‘The catheter valve has changed my life.’

Bob, 50s, uses indwelling catheter


cathetercareThe Health Innovation Network delivered a two-year catheter quality improvement programme across south London, reducing patient harm with a 30% reduction in the rate of catheter-associated urinary tract infection (CAUTI), and bringing attention to urinary catheter risks. Our Catheter Care Awareness week campaign, from 20 – 24 June 2016, had over 13 million Twitter impressions and face-to-face contact with over 1000 patients and healthcare professionals.

We improved catheter practice and promoted spread of good practice in south London through engagement of staff and patients, and demonstrated improvement in quality through patient feedback and repeat audits, and hospital CAUTI reduction.

Nine acute hospitals and eight community services signed up to our programme, and we adopted the Institute for Healthcare Improvement ‘Breakthrough Series Collaborative’ methodology to form a south London collaborative, for organisations to share and learn from one another. We widely embedded the message of “no catheter without a plan for removal” and encouraged commissioners to develop an out of hospital response as an alternative to emergency admission.

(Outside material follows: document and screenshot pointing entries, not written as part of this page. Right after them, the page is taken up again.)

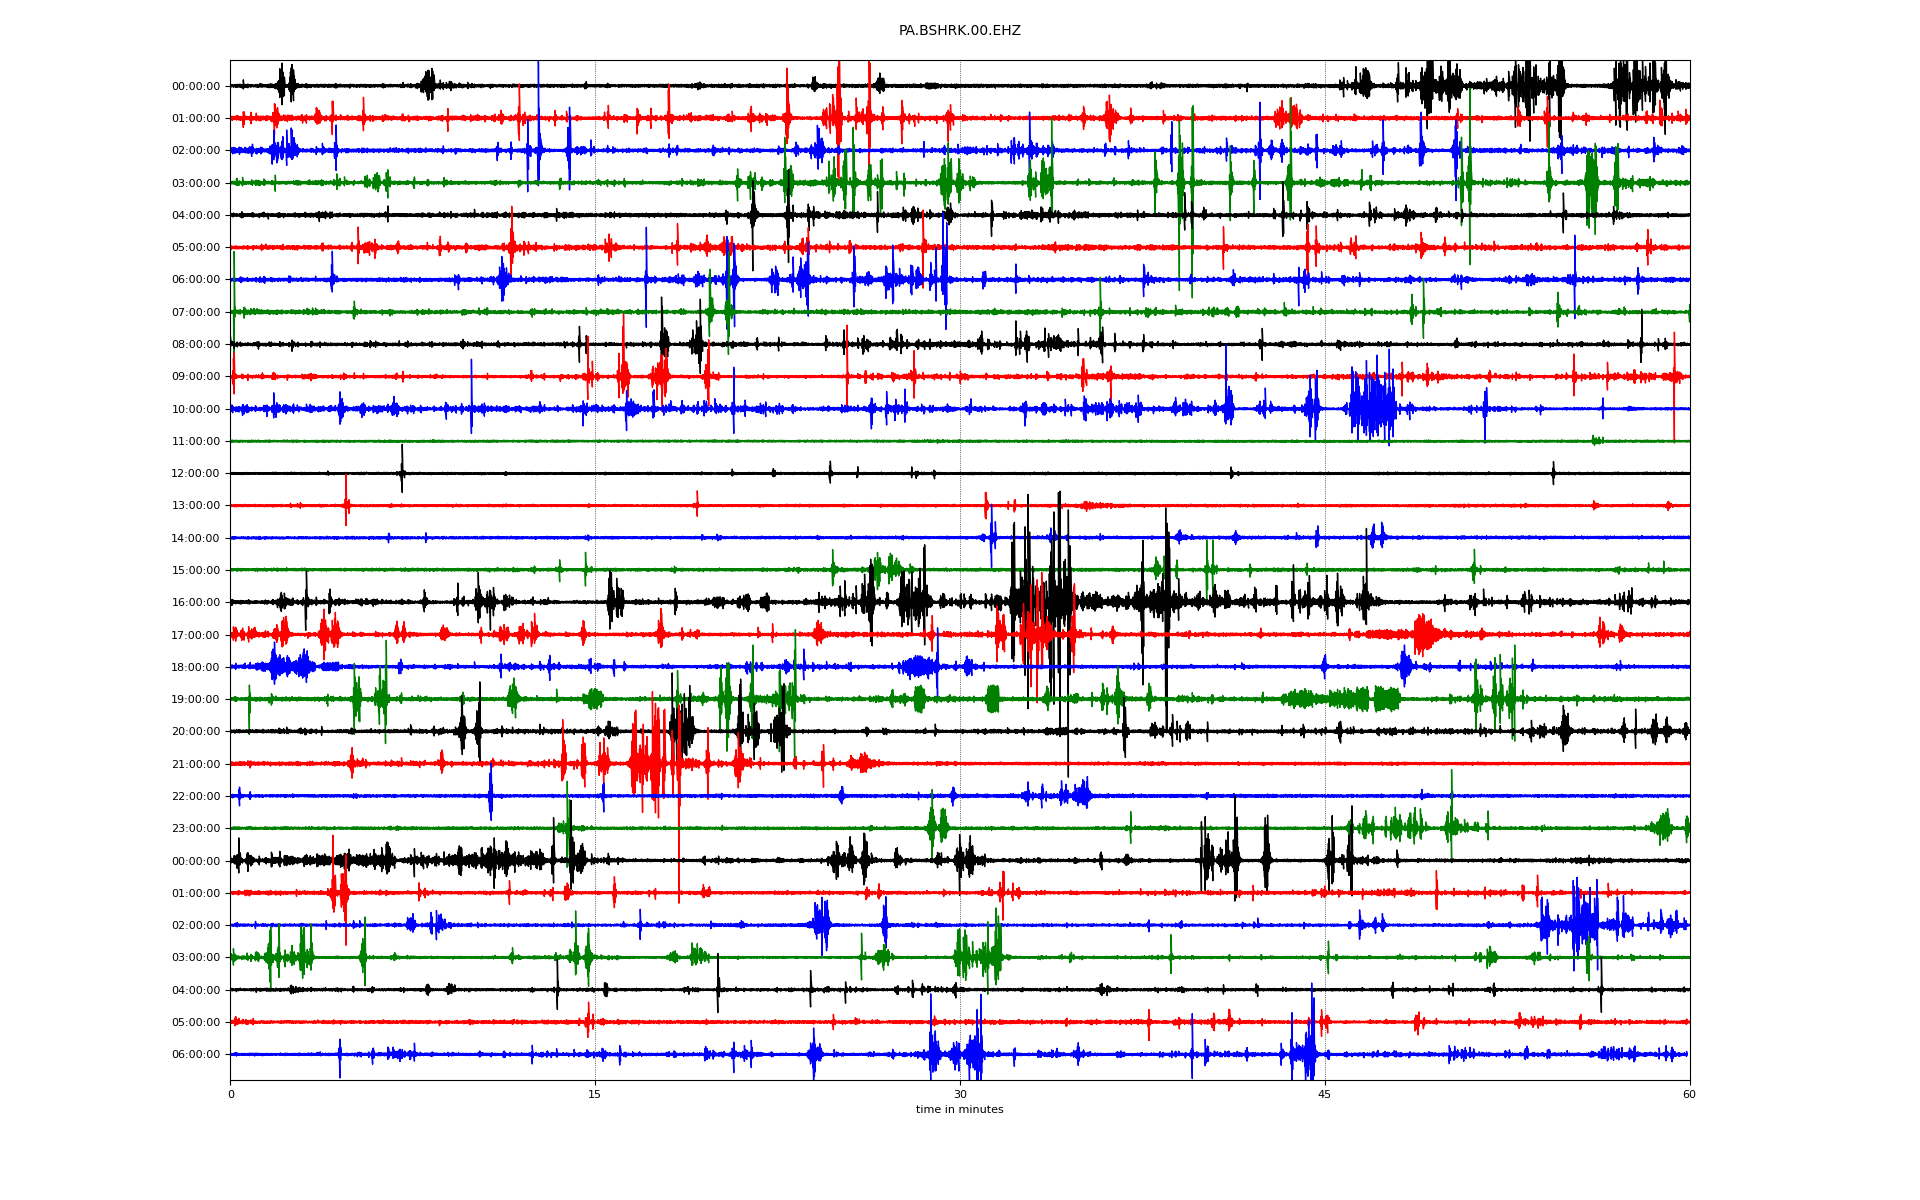Click the 'time in minutes' axis label
1920x1200 pixels.
(959, 1109)
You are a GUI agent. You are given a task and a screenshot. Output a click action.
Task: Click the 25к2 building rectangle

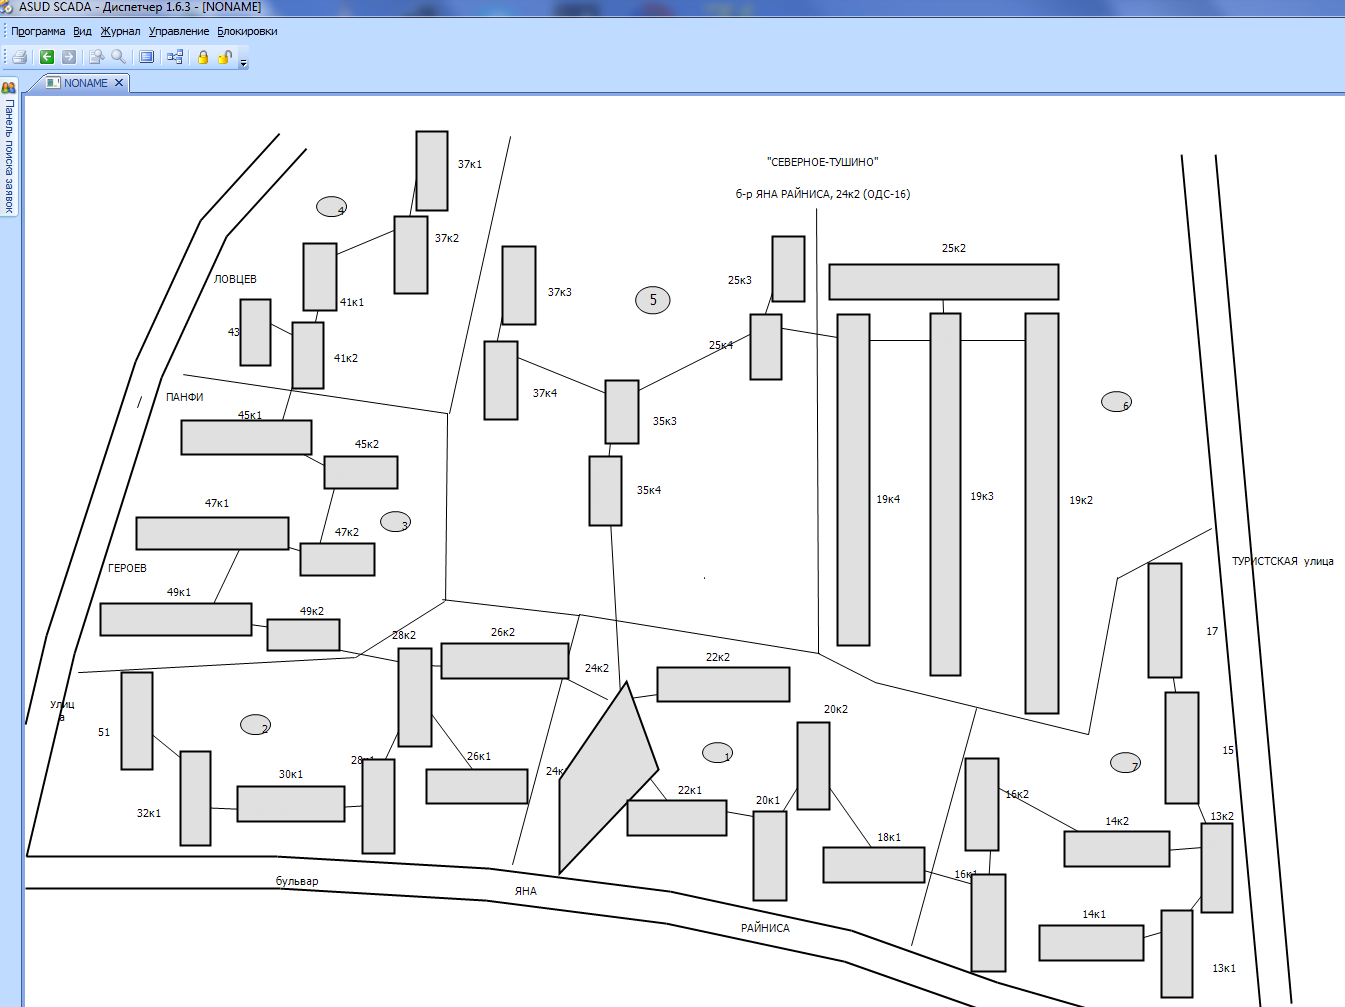[x=943, y=282]
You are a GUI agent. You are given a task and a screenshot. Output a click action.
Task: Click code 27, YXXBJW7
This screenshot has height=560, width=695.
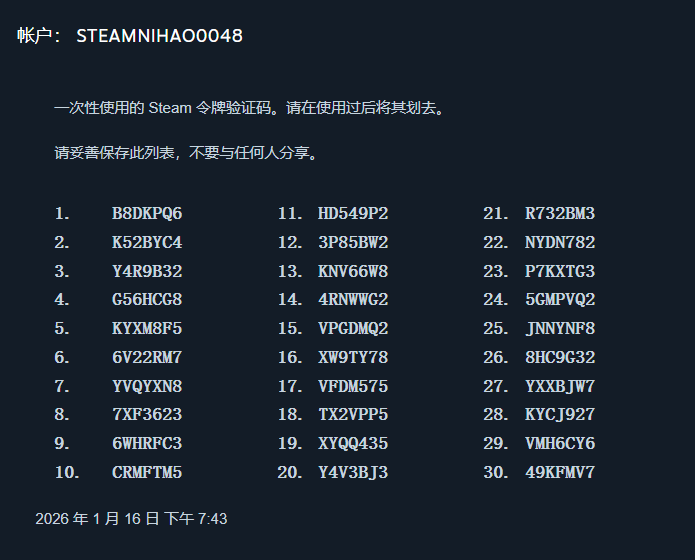(x=560, y=386)
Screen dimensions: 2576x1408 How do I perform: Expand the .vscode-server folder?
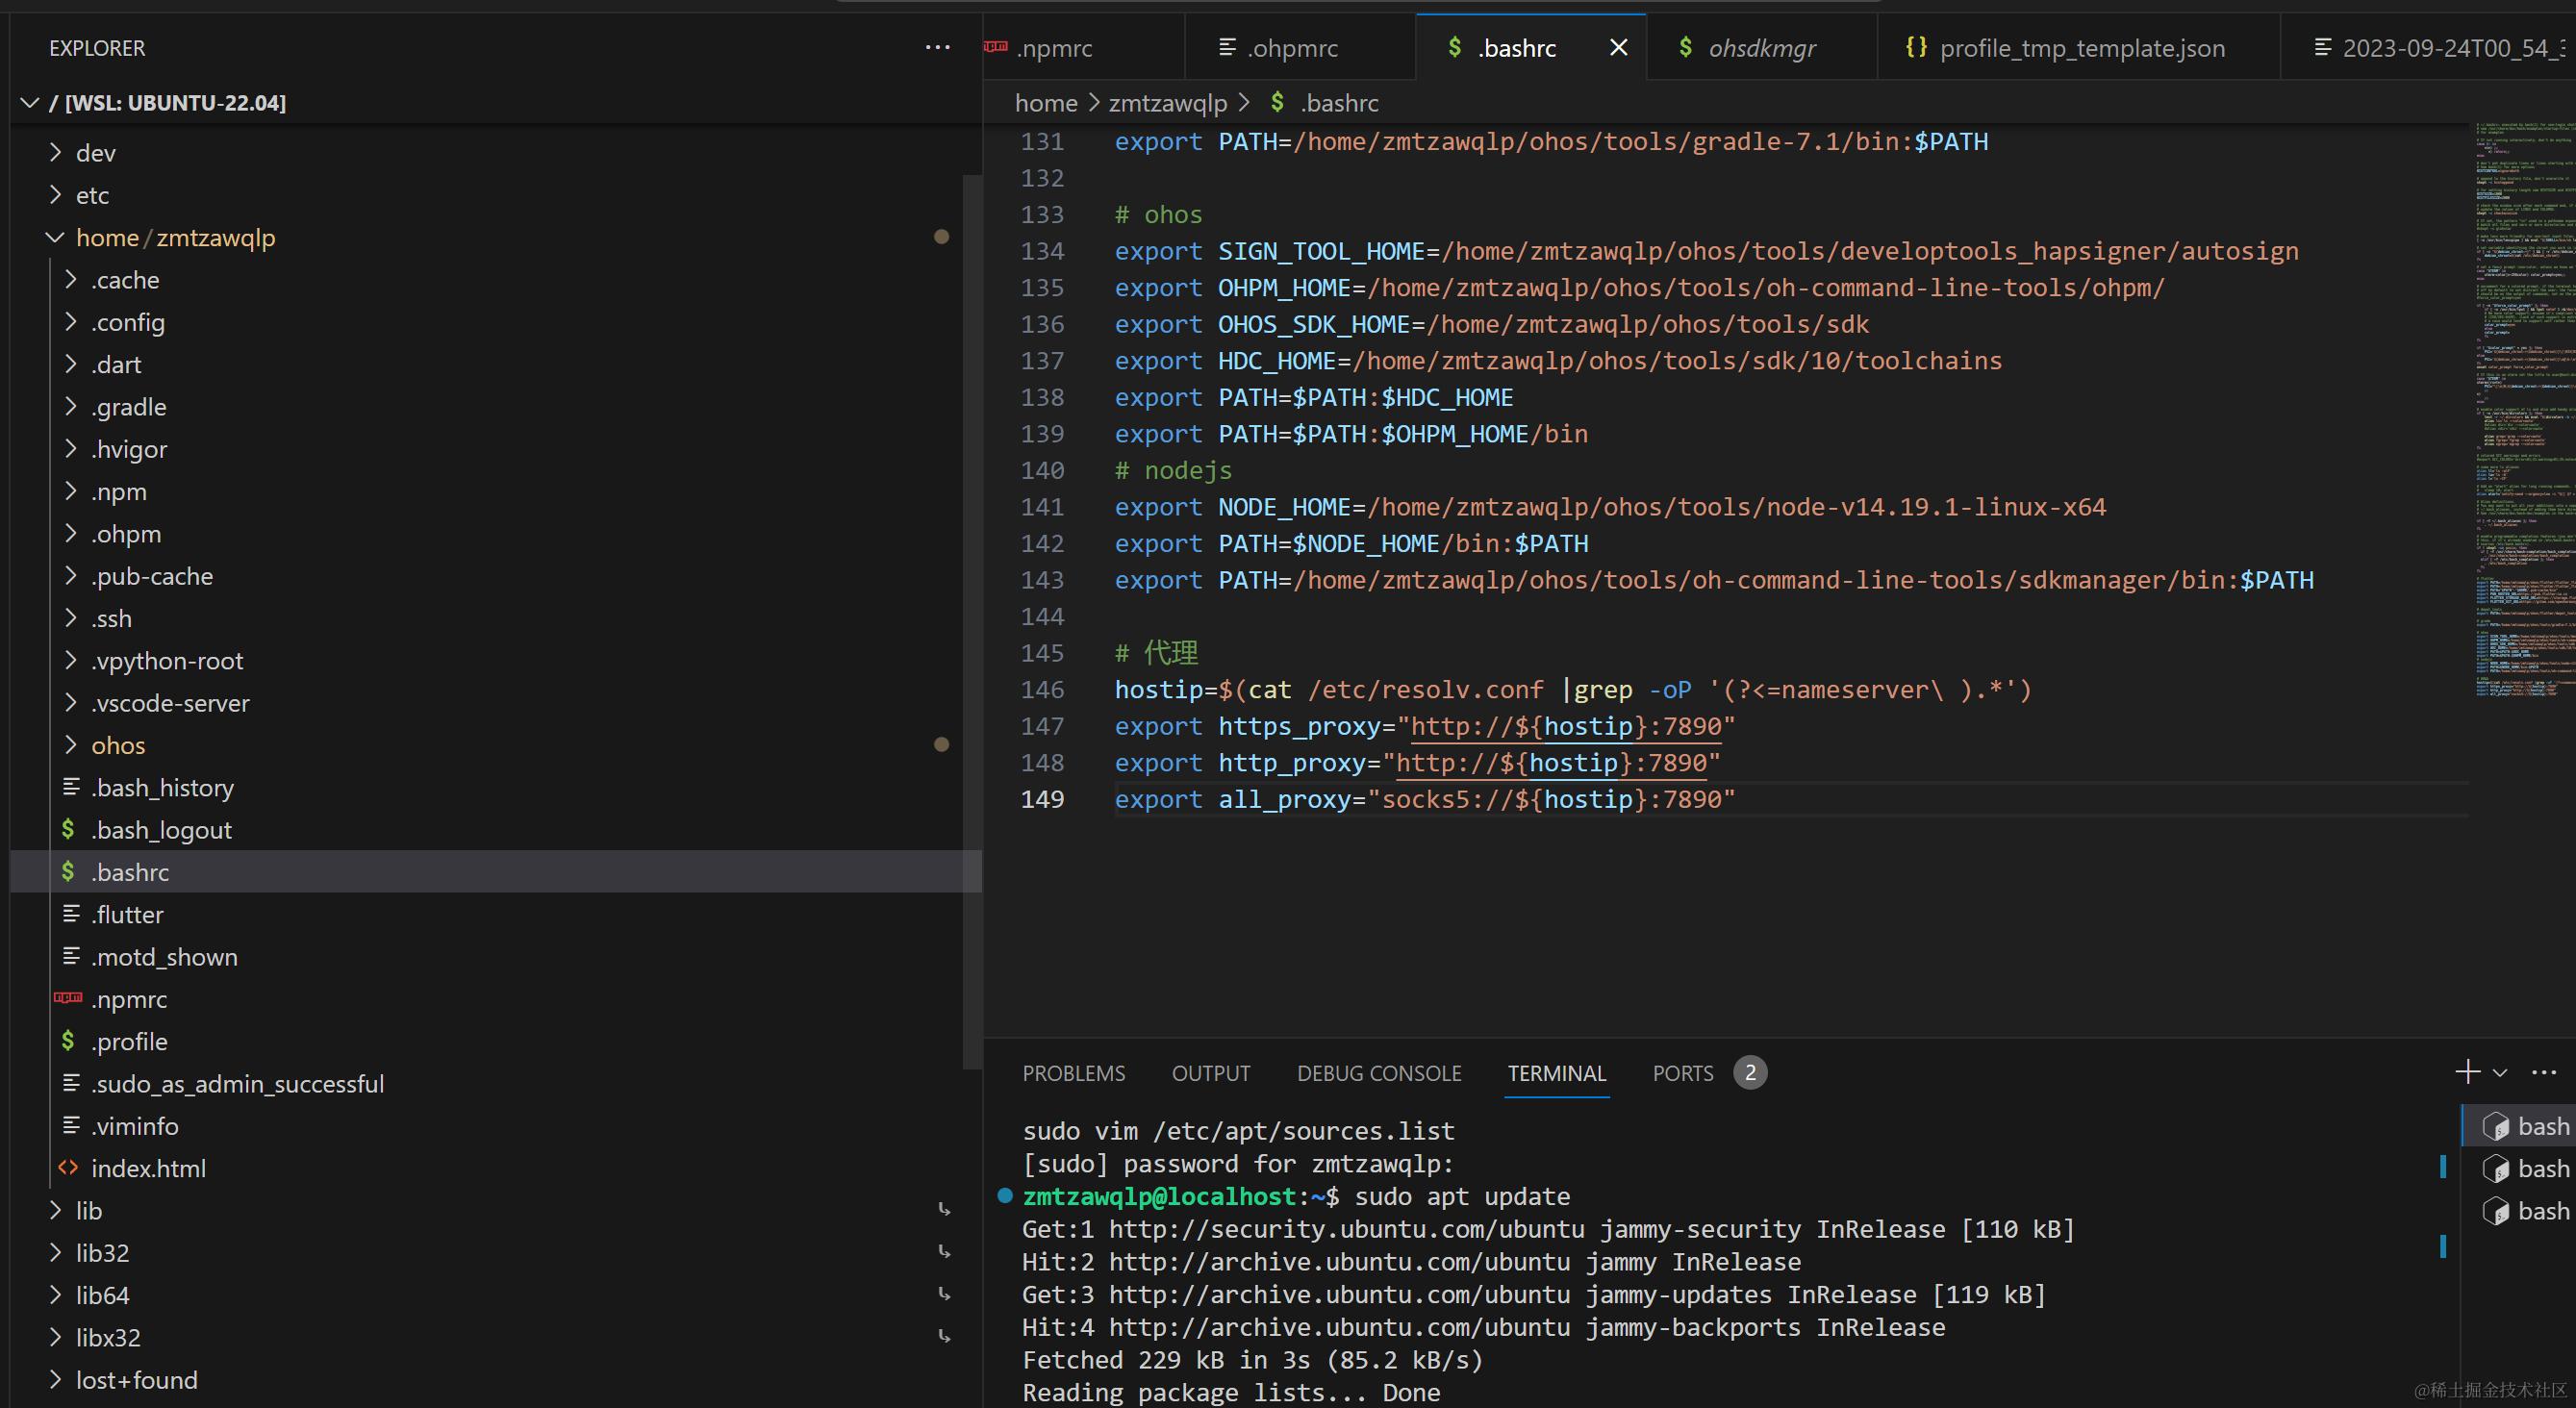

We carried out baseline measurements of catheter practice across most south London hospitals and a number of emergency services, before sharing findings within the collaborative, presenting at conferences and publishing these to ensure learning spread outside the collaborative.

What was the problem?

We estimate that there are 152,000 inpatients with catheters each year across south London (18.8% of inpatient admissions), and of these over 9,000 develop urinary tract infections[1]. Nearly one third of urinary catheter-days have been shown to be inappropriate in inpatients, with 26% of catheters inserted in the Emergency Department deemed unnecessary (Tiwari et al. 2012).

Long-term catheterisation carries the risk of CAUTI, as well as haemorrhage, blockage, and trauma. The annual cost of catheter-associated excess bed days in south London is currently estimated at £15.8 million1. Many additional patients are catheterised in community settings including residential and nursing homes.

Healthcare acquired infections (HCAIs) cost the National Health Service (NHS) in excess of £1 billion per year (NICE 2014) and urinary tract infections (UTIs) account for 28% of HCAIs (HPS 2012). UTIs are the most costly single-site infection and total treatment cost is estimated at £124 million per year (Plowman et al. 2000), and 56% of all UTIs are associated with the presence of an indwelling urinary catheter (Smyth et al, 2008).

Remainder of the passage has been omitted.